It seems like every time I get around to updating this thing, I preface it with ’sorry I’ve been away’ or some other excuse for not being a regular blogger. For a while I got hung up on Twitter and Facebook, both of which are simultaneously entertaining and eternally frustrating. I guess it speaks to the idea of digital overload and too many outlets and deciding where stuff should go – do I tweet this? do I put it on FB? do I blog about it?
Another reason for the lack of posts is that in my opinion I haven’t shot anything worth a damn in a very long time. I mentioned this to my boss the other day after spending two weeks as the photo editor while he was out of town. I said I felt like I had been shooting a few good assignments but nothing that really stands up beyond the next day’s paper. Perfectly serviceable pictures but easily forgotten.
A while back I thought it would be good to post a picture from every assignment – good bad or ugly. Well, let’s say I just couldn’t take the ugliness anymore! That and the paper instituted a new social media policy. It isn’t as draconian as some organizations however it was a bit ambiguous as to what I could post on this blog. What was clear was that I could not post stuff here before it runs in the newspaper. As it turns out, lot of the stuff I’ve produced lately has not been on deadline and when it finally does run, I forgot I even shot it.
And finally, the main reason is that I’ve been kind of depressed lately about the business in general and preoccupied with my place in it. I read on another blog – forgive me, I forget which one – a sentiment that really resonated with me, especially after hanging out with some old photographer friends from my college newspaper days. Of them all, I am pretty much the last one actually doing journalism. A few are commercial photogs but everybody else is onto other things. Anyway, the sentiment was that nobody ever got into photojournalism for the money. We knew we wouldn’t get rich but we had the expectation that we could make a living doing something we loved; connecting with people, taking readers to places they could not go to, opening them up to their neighbors, creating understanding, erasing ignorance or moving others to action. Not to mention it is just a cool job. What other job allows you to be in other people’s shoes every day? So we’ve got this job that we love doing it so much we often put it over our personal lives. We love it so much we keep doing it, even when it doesn’t love us back – and that is the part that hurts so much right now – is that no matter how much we get abused – furloughs, lay-offs, pay-cuts, doing more with less, some of us will keep coming back for more. Why? Because we believe in what we’re doing, we believe in the power of the storytelling, whether or not the newspaper business implodes around us. Unfortunately for many that resolve is crumbling. If you had told me ten years ago that I’d still be in newspapers. I would have rolled my eyes and said of course I will. I would have told you that not only would I be in newspapers but I’d be at the Washington Post or New York Times covering a war in some third-world hole, shooting meaningful pictures during the day and carousing with my fellow photographers at night.

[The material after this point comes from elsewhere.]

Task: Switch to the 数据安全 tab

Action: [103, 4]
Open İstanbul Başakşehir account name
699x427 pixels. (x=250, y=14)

Instead, I find myself questioning why I keep doing this. Why bother if the newsroom leadership is primarily concerned with keeping costs down and filling the news hole with content that is good enough instead of being relevant to our readers? As long as I can do it in 40 hours – excuse me, 37.5 hours now – per week, that will be sufficient. Bang out a few portraits because there isn’t enough time to actually cultivate a story, hit up some prep sports, do a drive-by building mugshot or a quick-hit picture of some construction. Wait, haven’t we done that story? Doesn’t matter? OK, put it in the paper anyway. Do more with less? Two plus two now equals five? Of course it does, but only if you manage your time better. Thank you sir, can I have another?
The reason I return, black-eye after black-eye, is that I can’t figure out what the hell else to do. Sit in a cube, pushing papers or crunching data? No thanks. I’ve done my time in a cube-farm and I’ve shot enough portraits of cube-dwellers to know that is a slow death in the American gulag. So here it is, the rub: I think I’ll probably go down with this ship of fools if only because I still believe.